### WHAT THE TASK REQUIRES
From the listing below, copy each line that contains the word "agent".

### MATERIAL FOR THIS TASK
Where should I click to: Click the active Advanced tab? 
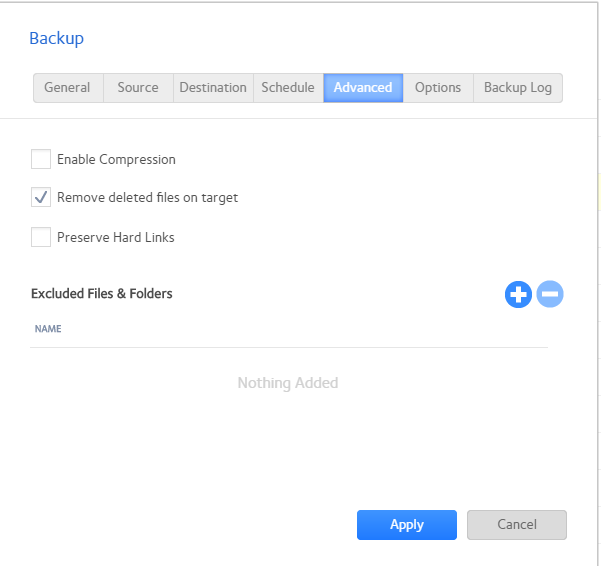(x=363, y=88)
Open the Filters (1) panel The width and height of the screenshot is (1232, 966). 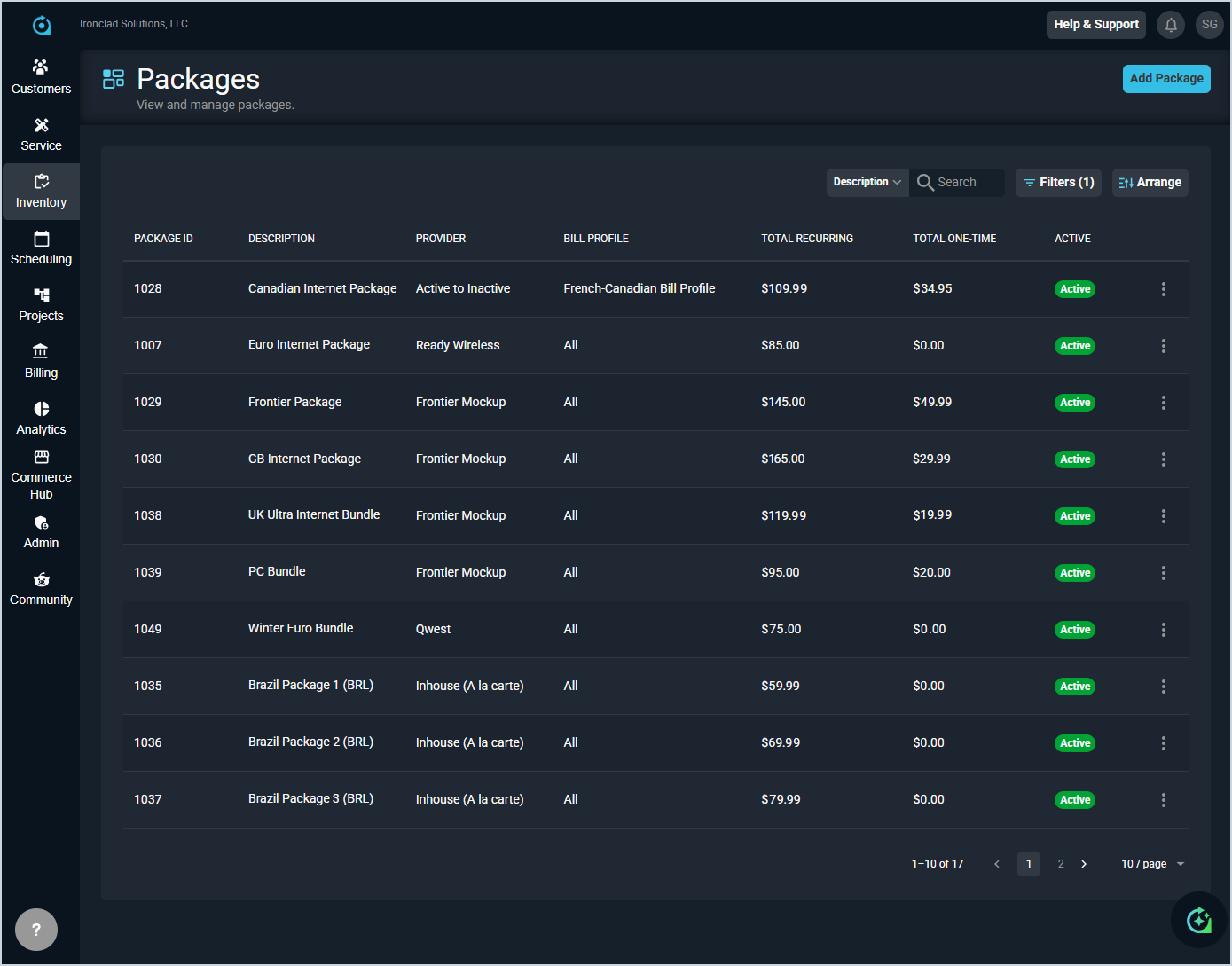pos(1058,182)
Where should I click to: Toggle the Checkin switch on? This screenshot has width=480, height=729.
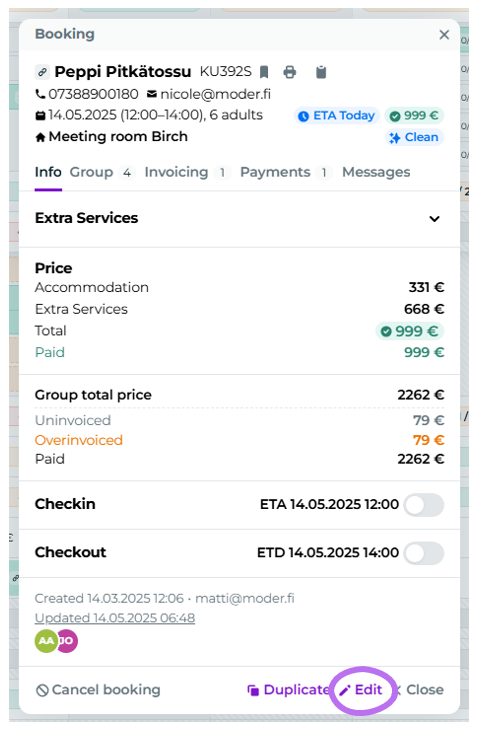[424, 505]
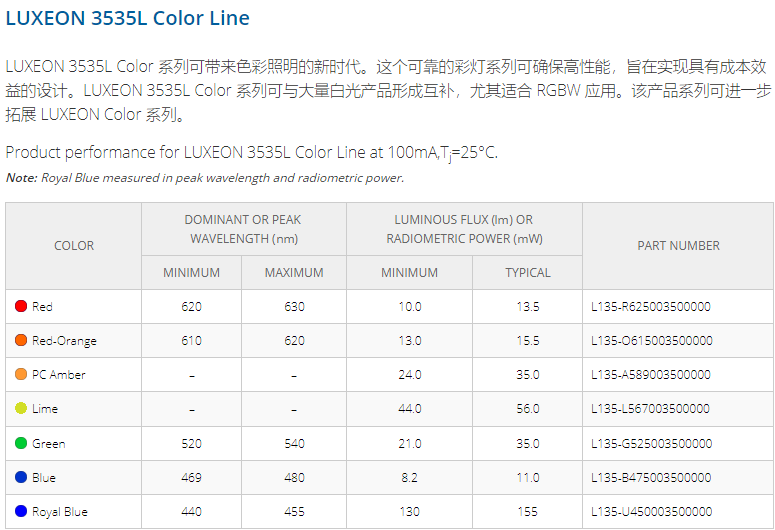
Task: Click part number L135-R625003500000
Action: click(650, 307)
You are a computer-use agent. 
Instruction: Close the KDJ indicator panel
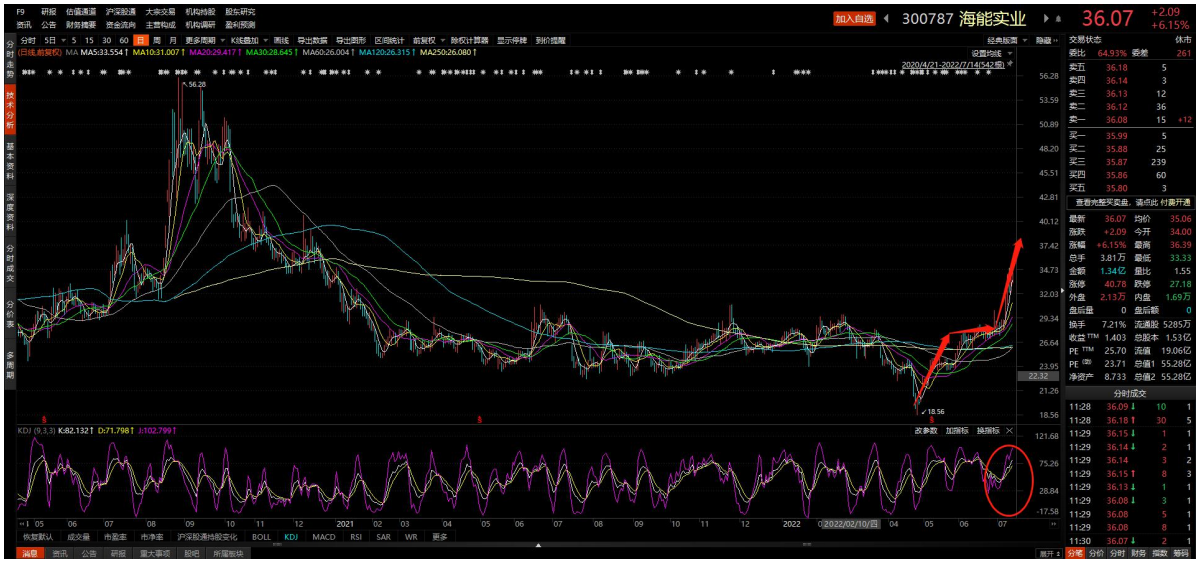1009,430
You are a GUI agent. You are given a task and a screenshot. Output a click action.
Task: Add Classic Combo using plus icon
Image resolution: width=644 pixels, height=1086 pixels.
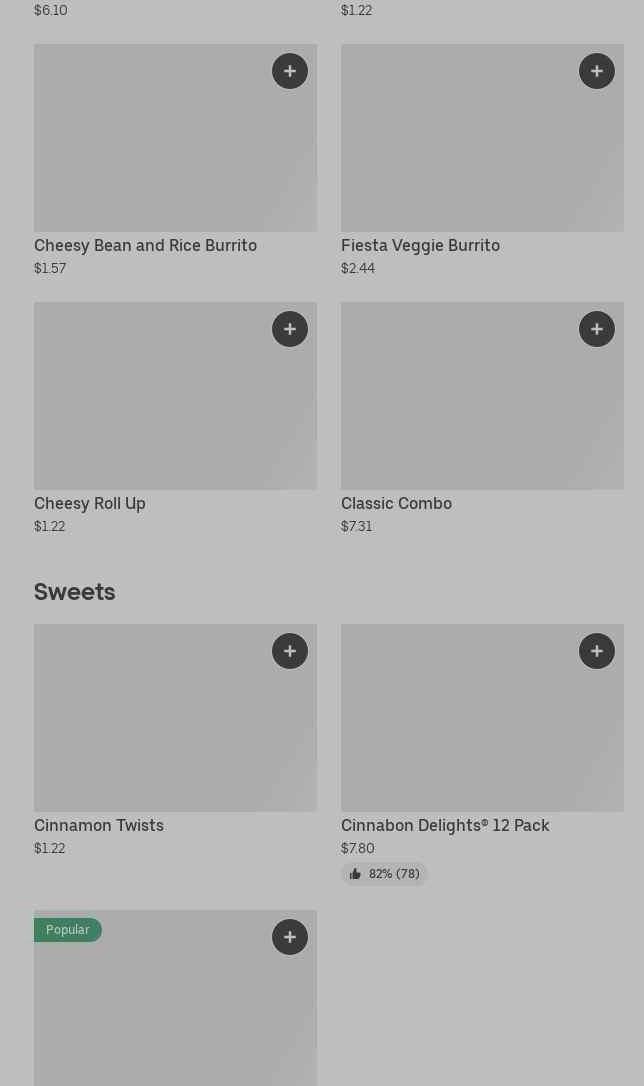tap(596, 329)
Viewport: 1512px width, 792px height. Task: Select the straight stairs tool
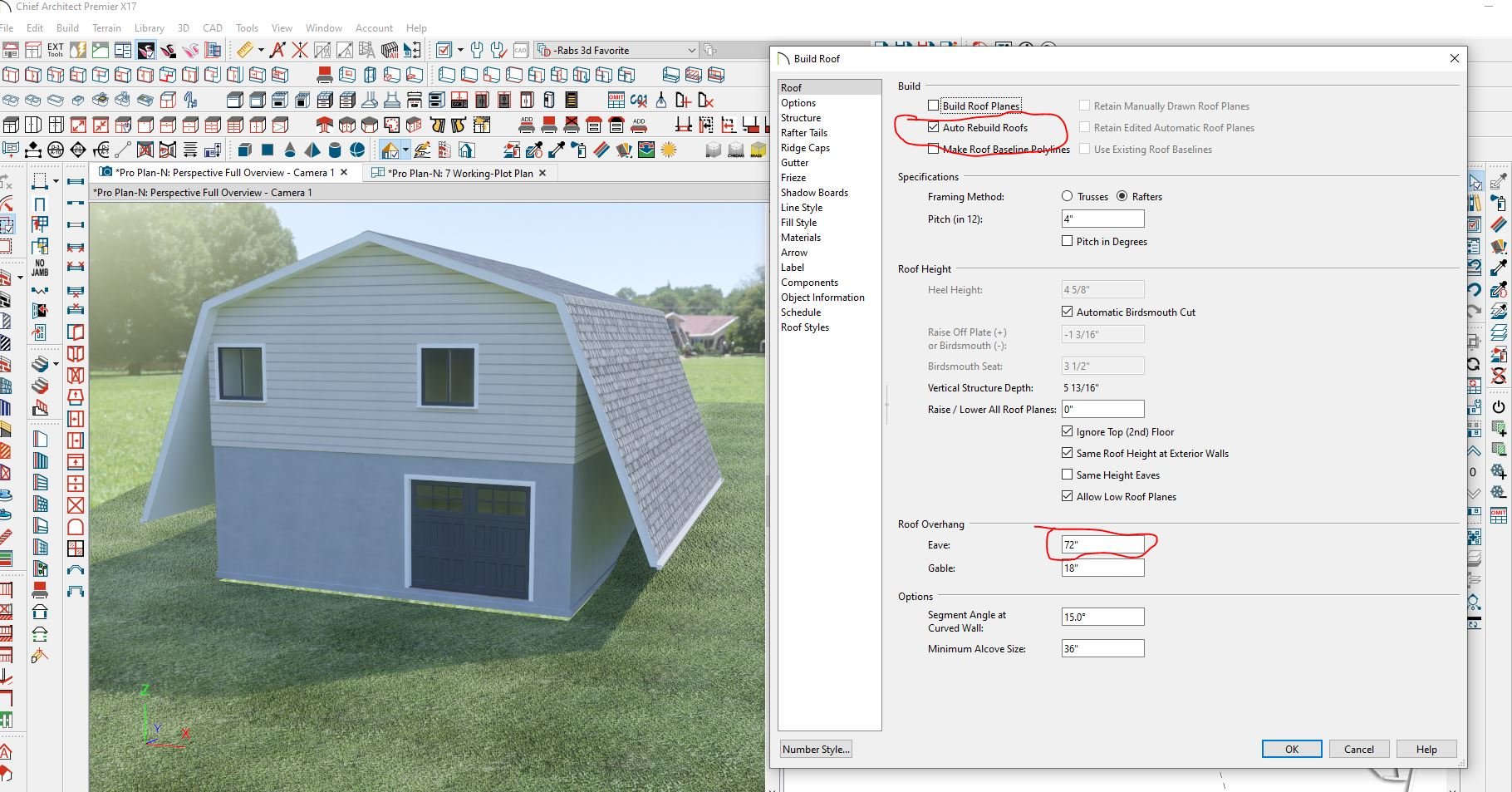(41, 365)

### THE ANSWER
You are a computer-use agent. 
You are a GUI agent. You are given a task and a screenshot. Output a click action.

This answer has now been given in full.